Copy the whole listing verbatim.
* * * * * * *
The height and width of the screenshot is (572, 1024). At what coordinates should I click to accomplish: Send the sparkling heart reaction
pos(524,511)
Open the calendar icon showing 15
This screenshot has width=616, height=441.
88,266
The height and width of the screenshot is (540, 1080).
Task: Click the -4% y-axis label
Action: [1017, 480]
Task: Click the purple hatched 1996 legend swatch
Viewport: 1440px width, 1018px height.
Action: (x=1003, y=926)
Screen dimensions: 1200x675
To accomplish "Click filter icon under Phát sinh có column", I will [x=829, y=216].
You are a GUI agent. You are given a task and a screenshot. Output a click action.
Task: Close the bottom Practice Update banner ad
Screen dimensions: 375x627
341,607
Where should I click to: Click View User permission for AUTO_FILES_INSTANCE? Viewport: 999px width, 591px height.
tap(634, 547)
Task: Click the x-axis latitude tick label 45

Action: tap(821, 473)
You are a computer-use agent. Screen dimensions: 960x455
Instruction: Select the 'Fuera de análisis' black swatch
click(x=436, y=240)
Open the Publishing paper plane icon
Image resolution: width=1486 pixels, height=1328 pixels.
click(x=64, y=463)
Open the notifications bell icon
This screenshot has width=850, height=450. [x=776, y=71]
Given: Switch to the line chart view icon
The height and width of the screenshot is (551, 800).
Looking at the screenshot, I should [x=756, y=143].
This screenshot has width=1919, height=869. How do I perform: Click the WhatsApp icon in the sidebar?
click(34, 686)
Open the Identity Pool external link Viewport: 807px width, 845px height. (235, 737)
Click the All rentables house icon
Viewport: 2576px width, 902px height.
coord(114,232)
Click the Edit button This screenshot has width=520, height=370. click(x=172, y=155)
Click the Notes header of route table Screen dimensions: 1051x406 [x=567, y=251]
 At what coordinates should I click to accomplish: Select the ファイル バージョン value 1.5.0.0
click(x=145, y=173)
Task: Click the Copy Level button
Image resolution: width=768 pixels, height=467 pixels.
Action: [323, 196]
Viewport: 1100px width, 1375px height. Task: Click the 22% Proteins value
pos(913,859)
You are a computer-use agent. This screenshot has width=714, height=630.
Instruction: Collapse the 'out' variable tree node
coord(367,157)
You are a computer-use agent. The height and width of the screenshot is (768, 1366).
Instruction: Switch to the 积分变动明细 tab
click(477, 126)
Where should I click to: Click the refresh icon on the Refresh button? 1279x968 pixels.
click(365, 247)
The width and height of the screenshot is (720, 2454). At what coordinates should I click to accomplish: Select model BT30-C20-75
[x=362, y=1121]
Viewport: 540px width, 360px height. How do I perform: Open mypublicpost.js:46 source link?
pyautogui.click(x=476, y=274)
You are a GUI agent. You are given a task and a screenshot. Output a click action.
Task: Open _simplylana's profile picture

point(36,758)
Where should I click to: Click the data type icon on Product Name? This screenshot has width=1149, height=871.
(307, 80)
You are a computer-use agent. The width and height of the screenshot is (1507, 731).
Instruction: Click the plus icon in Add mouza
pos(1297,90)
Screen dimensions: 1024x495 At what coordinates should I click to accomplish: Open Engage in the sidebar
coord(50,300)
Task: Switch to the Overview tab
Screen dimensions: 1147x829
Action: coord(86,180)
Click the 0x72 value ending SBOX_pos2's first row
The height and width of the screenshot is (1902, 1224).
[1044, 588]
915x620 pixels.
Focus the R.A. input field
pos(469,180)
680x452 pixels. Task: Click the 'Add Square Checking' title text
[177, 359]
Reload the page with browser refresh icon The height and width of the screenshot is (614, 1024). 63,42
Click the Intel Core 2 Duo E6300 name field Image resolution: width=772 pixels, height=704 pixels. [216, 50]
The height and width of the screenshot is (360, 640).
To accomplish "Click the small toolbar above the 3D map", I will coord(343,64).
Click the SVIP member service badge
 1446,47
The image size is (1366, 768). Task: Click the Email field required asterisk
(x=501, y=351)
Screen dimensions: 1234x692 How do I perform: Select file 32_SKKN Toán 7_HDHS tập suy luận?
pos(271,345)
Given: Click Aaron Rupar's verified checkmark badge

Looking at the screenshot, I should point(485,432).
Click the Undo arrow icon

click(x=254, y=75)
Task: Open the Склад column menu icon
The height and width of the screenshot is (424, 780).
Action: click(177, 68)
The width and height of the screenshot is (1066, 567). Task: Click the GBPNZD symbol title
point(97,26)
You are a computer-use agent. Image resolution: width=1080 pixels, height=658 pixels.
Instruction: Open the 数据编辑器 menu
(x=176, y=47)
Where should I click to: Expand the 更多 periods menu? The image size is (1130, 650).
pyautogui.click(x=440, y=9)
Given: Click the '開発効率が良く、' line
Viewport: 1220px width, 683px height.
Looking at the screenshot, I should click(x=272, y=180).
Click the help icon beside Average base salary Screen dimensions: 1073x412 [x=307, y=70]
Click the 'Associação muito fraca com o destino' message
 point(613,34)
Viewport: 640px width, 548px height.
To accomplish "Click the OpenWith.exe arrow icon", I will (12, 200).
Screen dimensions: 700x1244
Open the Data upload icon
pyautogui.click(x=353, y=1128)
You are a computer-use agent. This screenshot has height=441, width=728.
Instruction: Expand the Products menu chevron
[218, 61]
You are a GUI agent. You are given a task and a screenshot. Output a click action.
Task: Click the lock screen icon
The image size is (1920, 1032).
* * * * * * *
**RESPONSE TO THIS TASK:**
The height and width of the screenshot is (572, 1024). At what coordinates should I click to accomplish: Send the sparkling heart reaction
pos(524,511)
Open the calendar icon showing 15
This screenshot has width=616, height=441.
88,266
The height and width of the screenshot is (540, 1080).
Task: Click the -4% y-axis label
Action: [1017, 480]
Task: Click the purple hatched 1996 legend swatch
Viewport: 1440px width, 1018px height.
Action: (x=1003, y=926)
Screen dimensions: 1200x675
To accomplish "Click filter icon under Phát sinh có column", I will [x=829, y=216].
You are a GUI agent. You are given a task and a screenshot. Output a click action.
Task: Close the bottom Practice Update banner ad
Screen dimensions: 375x627
341,607
Where should I click to: Click View User permission for AUTO_FILES_INSTANCE? Viewport: 999px width, 591px height.
tap(634, 547)
Task: Click the x-axis latitude tick label 45

Action: tap(821, 473)
You are a computer-use agent. Screen dimensions: 960x455
Instruction: Select the 'Fuera de análisis' black swatch
click(x=436, y=240)
Open the Publishing paper plane icon
Image resolution: width=1486 pixels, height=1328 pixels.
click(x=64, y=463)
Open the notifications bell icon
This screenshot has width=850, height=450. [x=776, y=71]
Given: Switch to the line chart view icon
The height and width of the screenshot is (551, 800).
Looking at the screenshot, I should [x=756, y=143].
This screenshot has width=1919, height=869. How do I perform: Click the WhatsApp icon in the sidebar?
click(34, 686)
Open the Identity Pool external link Viewport: 807px width, 845px height. (235, 737)
Click the All rentables house icon
Viewport: 2576px width, 902px height.
coord(114,232)
Click the Edit button This screenshot has width=520, height=370. click(x=172, y=155)
Click the Notes header of route table Screen dimensions: 1051x406 [x=567, y=251]
 At what coordinates should I click to accomplish: Select the ファイル バージョン value 1.5.0.0
click(x=145, y=173)
Task: Click the Copy Level button
Image resolution: width=768 pixels, height=467 pixels.
Action: [323, 196]
Viewport: 1100px width, 1375px height. Task: Click the 22% Proteins value
pos(913,859)
You are a computer-use agent. This screenshot has width=714, height=630.
Instruction: Collapse the 'out' variable tree node
coord(367,157)
You are a computer-use agent. The height and width of the screenshot is (768, 1366).
Instruction: Switch to the 积分变动明细 tab
click(477, 126)
Where should I click to: Click the refresh icon on the Refresh button? 1279x968 pixels.
click(365, 247)
The width and height of the screenshot is (720, 2454). At what coordinates should I click to accomplish: Select model BT30-C20-75
[x=362, y=1121]
Viewport: 540px width, 360px height. How do I perform: Open mypublicpost.js:46 source link?
pyautogui.click(x=476, y=274)
You are a GUI agent. You are given a task and a screenshot. Output a click action.
Task: Open _simplylana's profile picture

point(36,758)
Where should I click to: Click the data type icon on Product Name? This screenshot has width=1149, height=871.
(307, 80)
You are a computer-use agent. The width and height of the screenshot is (1507, 731).
Instruction: Click the plus icon in Add mouza
pos(1297,90)
Screen dimensions: 1024x495 At what coordinates should I click to accomplish: Open Engage in the sidebar
coord(50,300)
Task: Switch to the Overview tab
Screen dimensions: 1147x829
Action: coord(86,180)
Click the 0x72 value ending SBOX_pos2's first row
The height and width of the screenshot is (1902, 1224).
[1044, 588]
915x620 pixels.
Focus the R.A. input field
pos(469,180)
680x452 pixels. Task: Click the 'Add Square Checking' title text
[177, 359]
Reload the page with browser refresh icon The height and width of the screenshot is (614, 1024). 63,42
Click the Intel Core 2 Duo E6300 name field Image resolution: width=772 pixels, height=704 pixels. [216, 50]
The height and width of the screenshot is (360, 640).
To accomplish "Click the small toolbar above the 3D map", I will coord(343,64).
Click the SVIP member service badge
 1446,47
The image size is (1366, 768). Task: Click the Email field required asterisk
(x=501, y=351)
Screen dimensions: 1234x692 How do I perform: Select file 32_SKKN Toán 7_HDHS tập suy luận?
pos(271,345)
Given: Click Aaron Rupar's verified checkmark badge

Looking at the screenshot, I should point(485,432).
Click the Undo arrow icon

click(x=254, y=75)
Task: Open the Склад column menu icon
The height and width of the screenshot is (424, 780).
Action: click(177, 68)
The width and height of the screenshot is (1066, 567). Task: Click the GBPNZD symbol title
point(97,26)
You are a computer-use agent. Image resolution: width=1080 pixels, height=658 pixels.
Instruction: Open the 数据编辑器 menu
(x=176, y=47)
Where should I click to: Expand the 更多 periods menu? The image size is (1130, 650).
pyautogui.click(x=440, y=9)
Given: Click the '開発効率が良く、' line
Viewport: 1220px width, 683px height.
Looking at the screenshot, I should click(x=272, y=180).
Click the help icon beside Average base salary Screen dimensions: 1073x412 [x=307, y=70]
Click the 'Associação muito fraca com o destino' message
 point(613,34)
Viewport: 640px width, 548px height.
To accomplish "Click the OpenWith.exe arrow icon", I will (12, 200).
Screen dimensions: 700x1244
Open the Data upload icon
pyautogui.click(x=353, y=1128)
You are a computer-use agent. This screenshot has height=441, width=728.
Instruction: Expand the Products menu chevron
[218, 61]
You are a GUI agent. You are given a task and a screenshot. Output a click action.
Task: Click the lock screen icon
The image size is (1920, 1032).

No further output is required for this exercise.